BEGIN Source information
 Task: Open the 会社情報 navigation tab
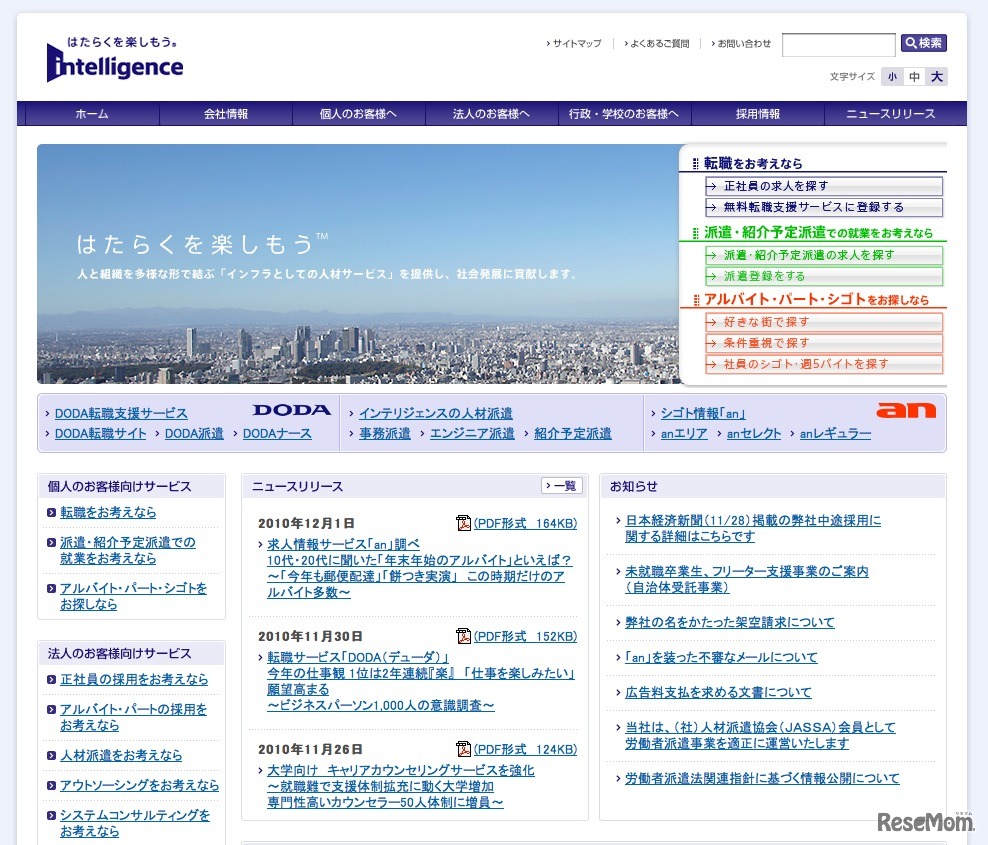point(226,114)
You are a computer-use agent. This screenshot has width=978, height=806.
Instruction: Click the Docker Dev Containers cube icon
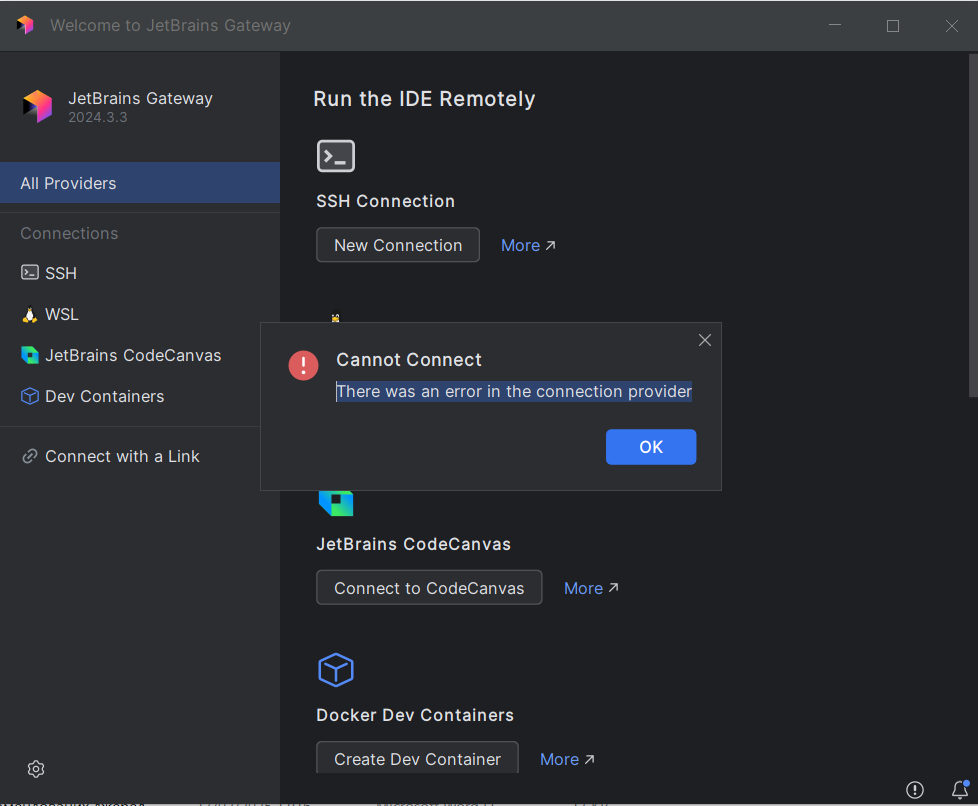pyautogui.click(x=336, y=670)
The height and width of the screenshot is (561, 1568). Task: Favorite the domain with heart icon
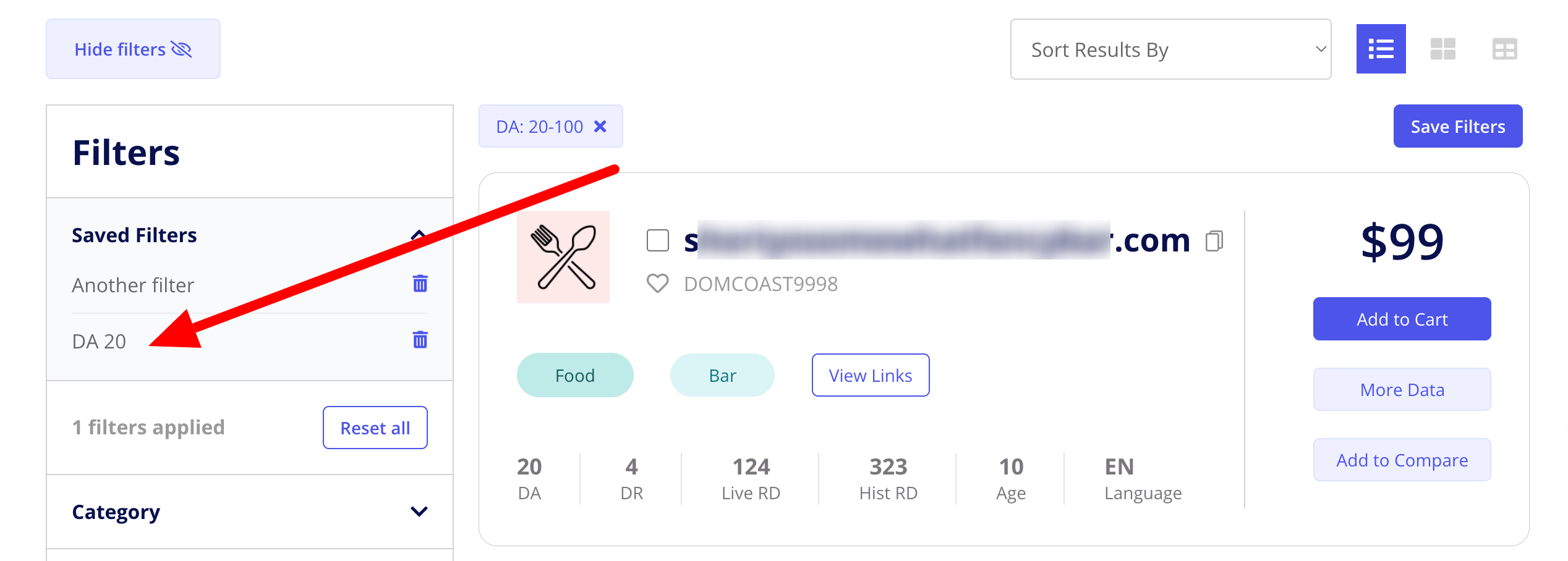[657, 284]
END Source information
(Problem description): Reproduce only the lines between the line with "The height and" and the final line of the records, both included, so that the copy matches them exactly and contains no pictures.

(Answer section):
The height and width of the screenshot is (561, 1568). Task: Favorite the domain with heart icon
[657, 284]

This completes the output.